The Newport-Mesa Unified School District in California has adopted a policy in line with many other districts, says Nutrition Services Director Dale Ellis: The only menu items district cafeterias serve that has peanuts as an ingredient is peanut butter and jelly sandwiches, and a sunflower butter and jelly sandwich is available as a substitute.
In addition, schools in the district have the option to set aside peanut-free tables or designate areas for peanut consumption. Two of the district’s schools have exercised the first option, Ellis said, and one has a designated table for eating peanut products.
Yanni says she cautions parents against going too far to put their children in the spotlight for their allergies.
“It’s warranted from the parents’ side in trying to protect their child,” Yanni said, “but you have to consider that there are other difficulties … in social interaction. You don’t want your child labeled.”
Measures like banning or restricting peanut products in the schools “may be met with strong resistance,” she says. “Anything you can’t bring to school causes anger — and it ends up directed at the kid with the allergy.”
Bieger doesn’t necessarily agree.
Talking about Kyla’s school, she says peanut-free tables “are not ideal. Even the smell can trigger her. There have been times she’s played on the bars and gotten a reaction from that. … Because peanut butter can get on everything and her reaction can be severe, I’d like to see schools be peanut-butter-free.”
“I don’t know how realistic that is,” she adds.
And Bieger says she hasn’t seen a backlash yet.
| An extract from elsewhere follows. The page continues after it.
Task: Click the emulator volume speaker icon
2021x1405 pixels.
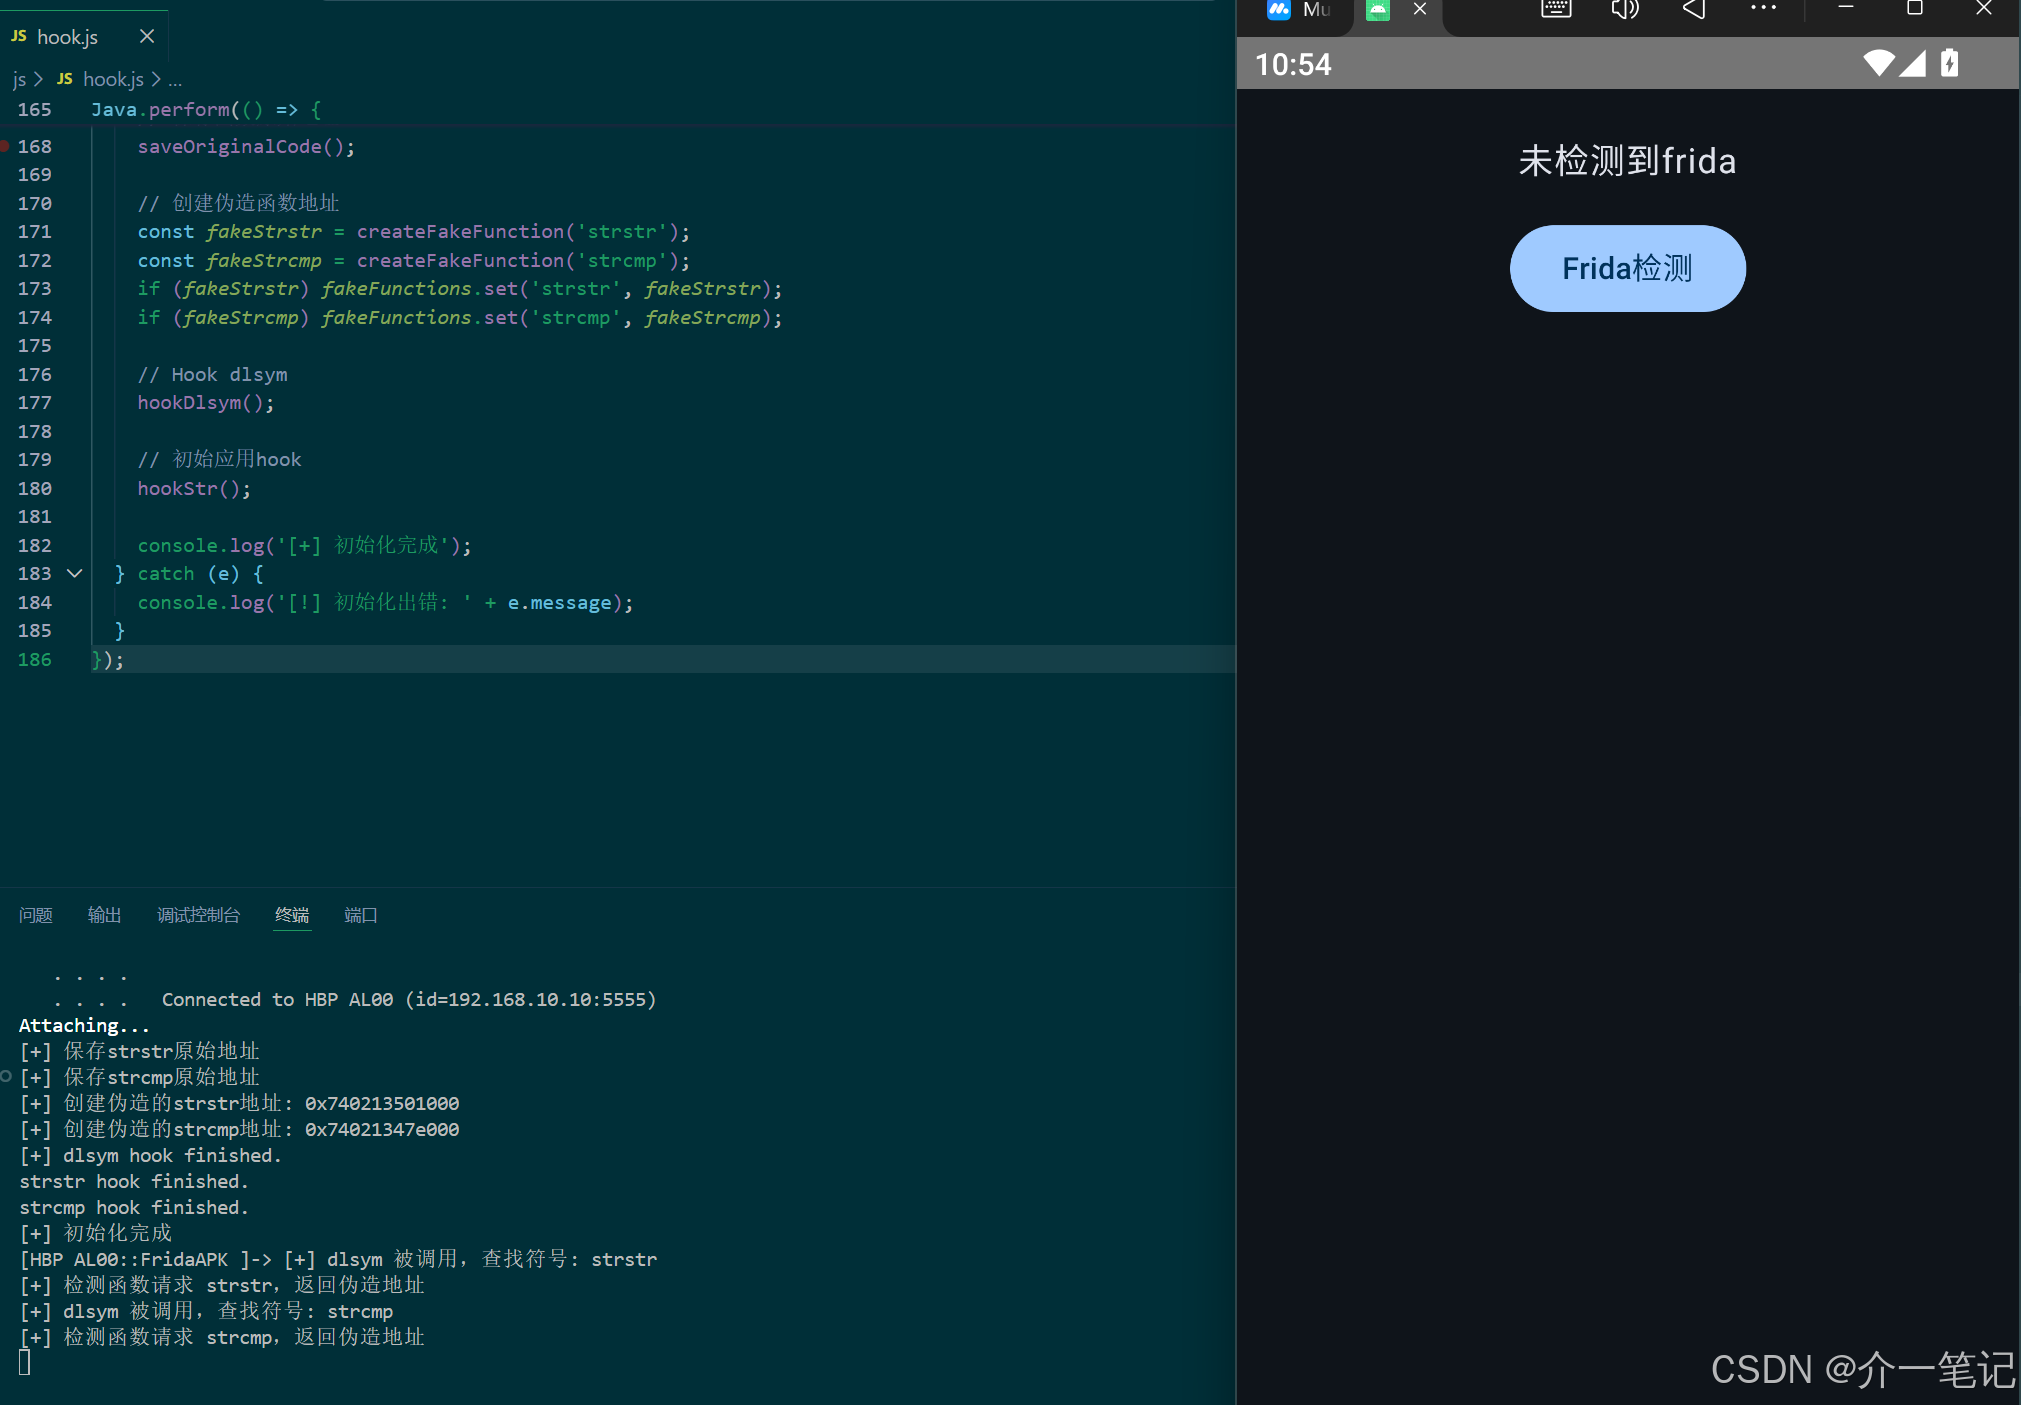Action: pyautogui.click(x=1625, y=10)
Kyla’s friends, she said, “are usually pretty mindful of it, and try to help.”
And in any event, Bieger says, “Kyla is a confident kid, so she’s not really going to be affected by it.”
Either way, Kyla’s allergy is a fact of life and “we just live with it.”
“She loves food, so it’s kind of a bummer,” Bieger says ruefully. “You wish the picky one had it — she wouldn’t mind never eating peanut butter again.”